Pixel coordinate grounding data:
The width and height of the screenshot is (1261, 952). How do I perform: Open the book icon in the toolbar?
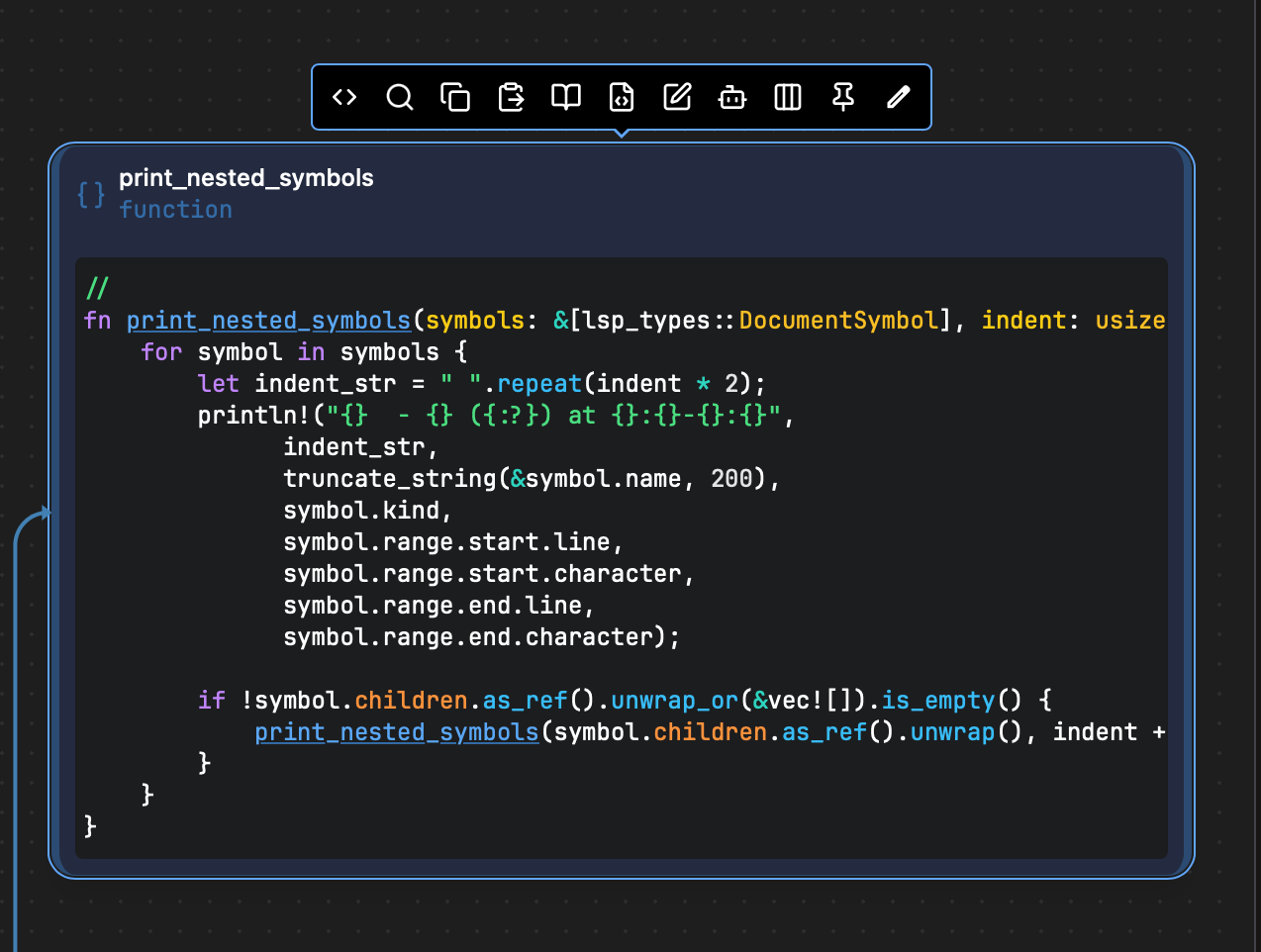click(566, 97)
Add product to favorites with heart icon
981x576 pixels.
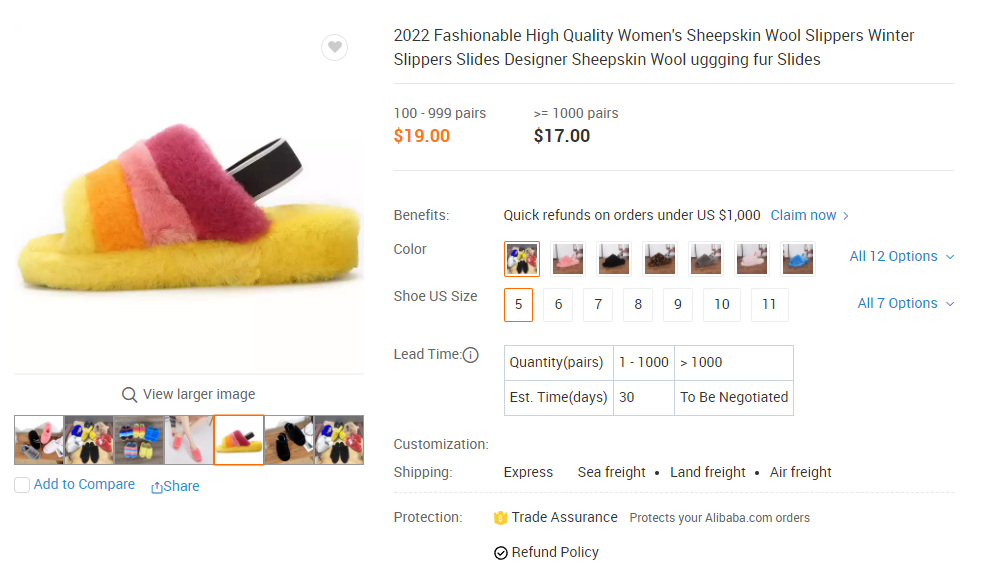coord(335,48)
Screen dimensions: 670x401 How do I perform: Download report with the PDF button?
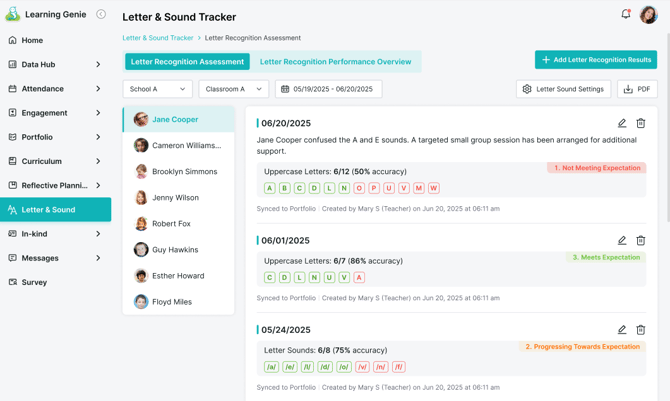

◆ **Work item**: Every line above that includes the word "with" must appear in the answer.

◆ **Exercise solution**:
Add product to favorites with heart icon
Screen dimensions: 670x401 How do I perform: Download report with the PDF button?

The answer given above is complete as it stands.